━━ Listed entries ━━

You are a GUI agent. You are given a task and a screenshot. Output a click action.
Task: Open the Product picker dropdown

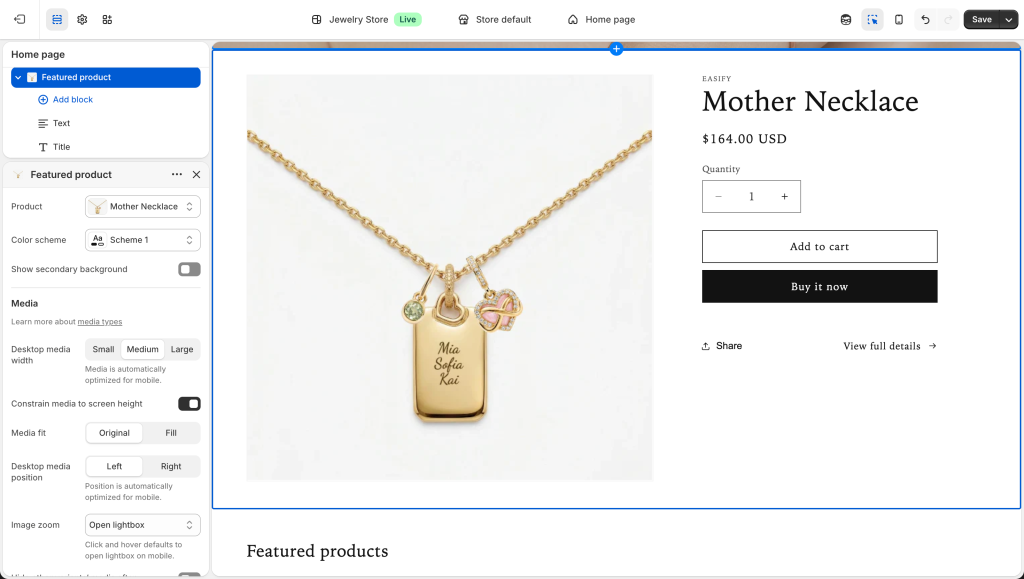tap(143, 207)
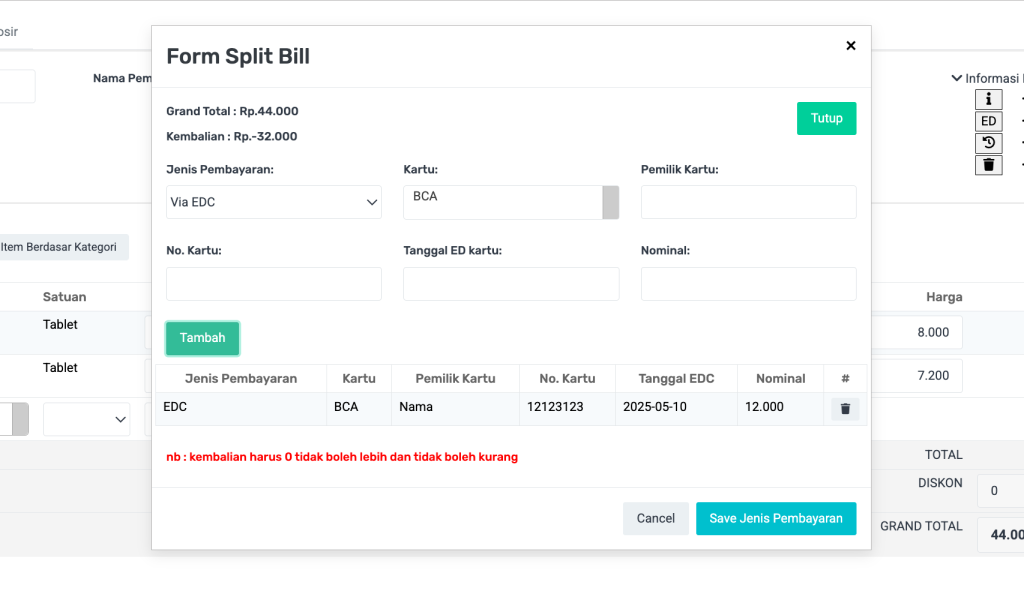The height and width of the screenshot is (606, 1024).
Task: Click the Nominal input field
Action: tap(748, 284)
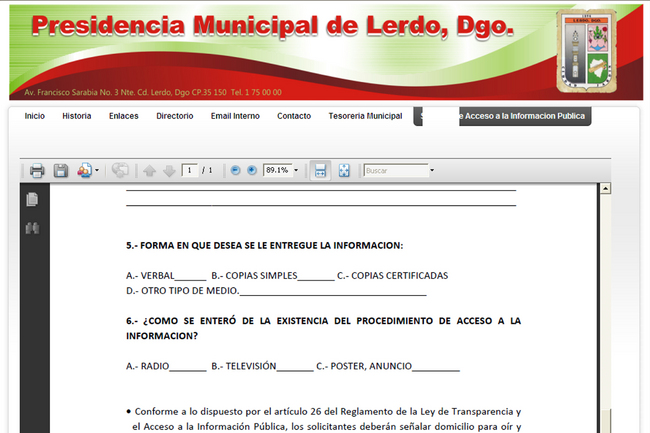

━━━

Aim of the exercise >>
Give the records back verbatim, pictures excluded.

Solution below >>
You are a GUI agent. You are given a task and a screenshot. Output a click action.
Task: Open the Product picker dropdown

tap(143, 207)
The height and width of the screenshot is (606, 1024).
Task: Click the Nominal input field
Action: tap(748, 284)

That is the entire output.